This section is from the book "The American Garden Vol. XI", by L. H. Bailey. Also available from Amazon: American Horticultural Society A to Z Encyclopedia of Garden Plants.
A Michigan exchange speaks of a squash vine which grew so rapidly that the blossoms were killed by being dragged along the ground!
The Garden, as Considered in Literature by Certain Polite Writers. With a Critical Essay, by Walter Howe, 16 mo., pp. 309, with a portrait of William Kent. New York: G. P. Putnam's Sons. This choice bit of garden literature is made for "all who are fond of gardens and gardening, and who take a certain pleasure in enjoying nature when treated by man as a work of art." The essays are mostly well-known, especially among lovers of letters of nature and gardens, and they are all over a century old.
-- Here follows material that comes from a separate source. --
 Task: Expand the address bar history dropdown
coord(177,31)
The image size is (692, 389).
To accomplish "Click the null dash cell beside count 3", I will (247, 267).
The selection is a careful and varied one ; all of them may be considered garden classics. There are extracts from the Plinys, Lord Bacon, Sir William Temple, The Spectator, The Guardian, Lady Mary Wortley Montague, Thomas Whately, Oliver Goldsmith, Horace Walpole and John Evelyn.
The compiler is certainly a person of taste. None other would have hit upon these gems. Mr. Howe's essay is an appreciative discussion of some of the choicer literature of gardens, and a presentation of the progress of taste in landscape gardening. He shows that ornamentation of landscape was at first but an architectural labor, and it was suggested by features of the hall and edifice. Gardens were mere settings for people of fashion, where "they and their guests posed before each other like the beauties and gallants of Watteau." The reaction from this intense artificialism was gradual in its beginnings, but it burst forth almost suddenly in its applications. William Kent was the leader in this revolution, and Walpole was his apostle who wrote of his plans and ideas. In the record of this dawn of reformation, or rather of evolution and purification of taste, we miss any reference to the writings of Pope. The poet certainly exercised a considerable influence upon the gardening of the time, and although it is slight as compared with the labors of later writers, it was probably more than that of Marie Antoinette, Jussieu and Richard. Mr. Howe supposes, and with reason, that the fluctuations in taste in landscape gardening are correlated with changes in other fine arts, as painting, music and architecture.
Those who have seen the " Knickerbocker Nuggets," of which series this volume is a part, need not be told that in daintiness of execution it has never been excelled. One's appreciation of the garden must be at once elevated if he only handles such an attractive book.